Your objective.
In your copy of the entries below, keep every word exactly and leave out all images.

Given entries.
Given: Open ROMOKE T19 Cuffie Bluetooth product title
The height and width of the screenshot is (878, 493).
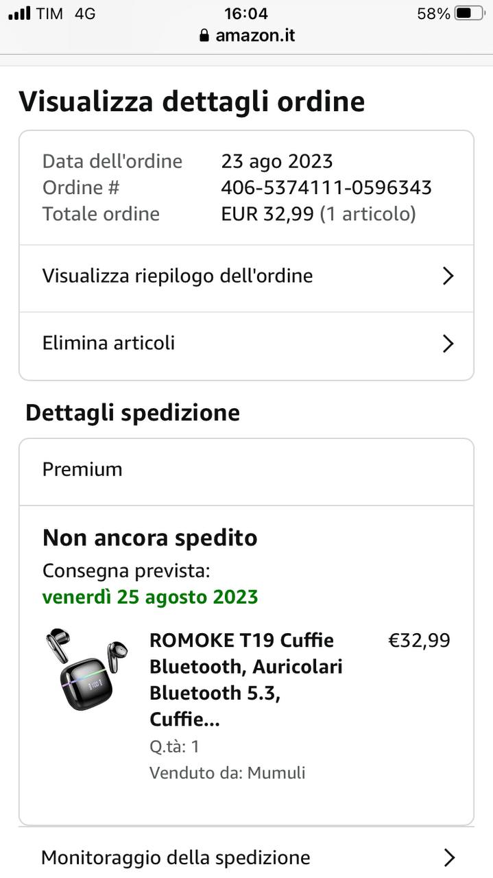Looking at the screenshot, I should point(246,680).
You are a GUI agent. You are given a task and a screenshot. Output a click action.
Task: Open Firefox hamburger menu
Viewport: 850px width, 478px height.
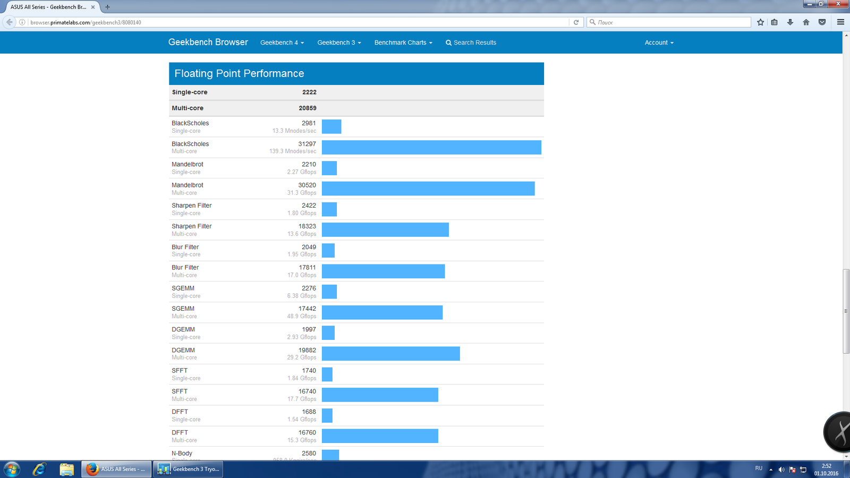click(840, 22)
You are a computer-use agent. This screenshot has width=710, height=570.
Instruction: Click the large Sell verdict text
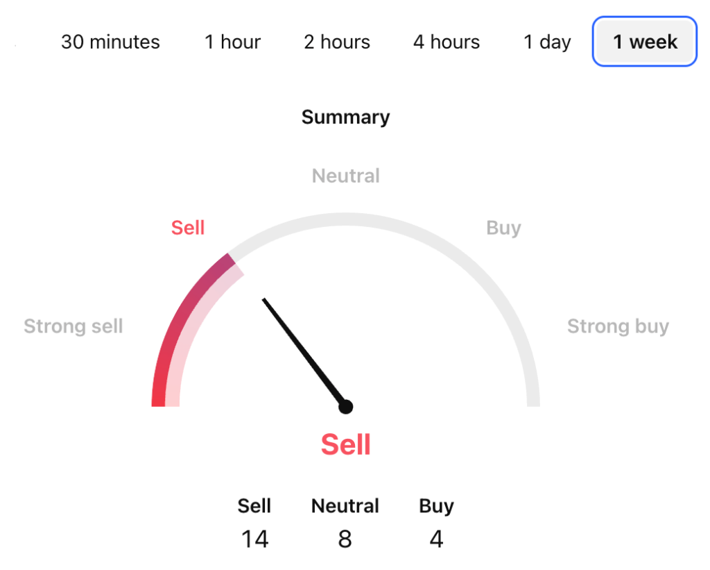pyautogui.click(x=345, y=444)

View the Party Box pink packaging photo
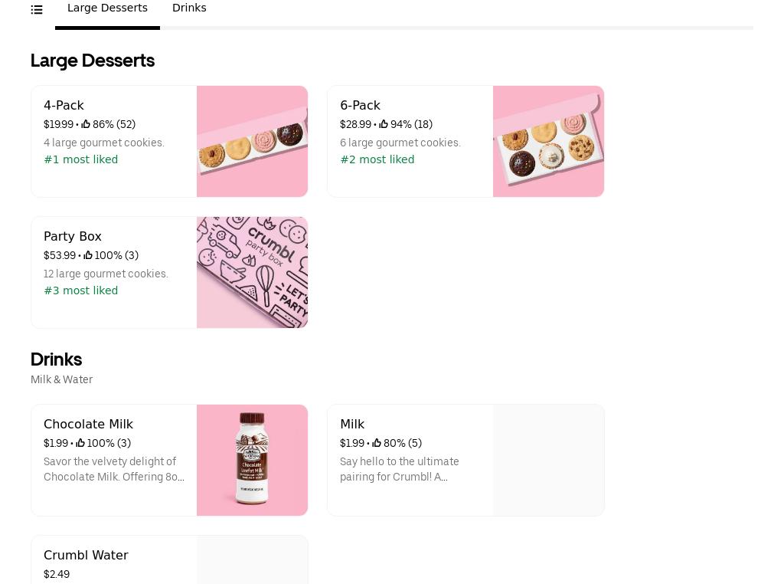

Response area.
Given: Open ROMOKE T19 Cuffie Bluetooth product title
The height and width of the screenshot is (878, 493).
Looking at the screenshot, I should point(246,680).
You are a GUI agent. You are given a task and a screenshot. Output a click action.
Task: Open Firefox hamburger menu
Viewport: 850px width, 478px height.
click(840, 22)
You are a computer-use agent. This screenshot has width=710, height=570.
Instruction: Click the large Sell verdict text
pyautogui.click(x=345, y=444)

View the Party Box pink packaging photo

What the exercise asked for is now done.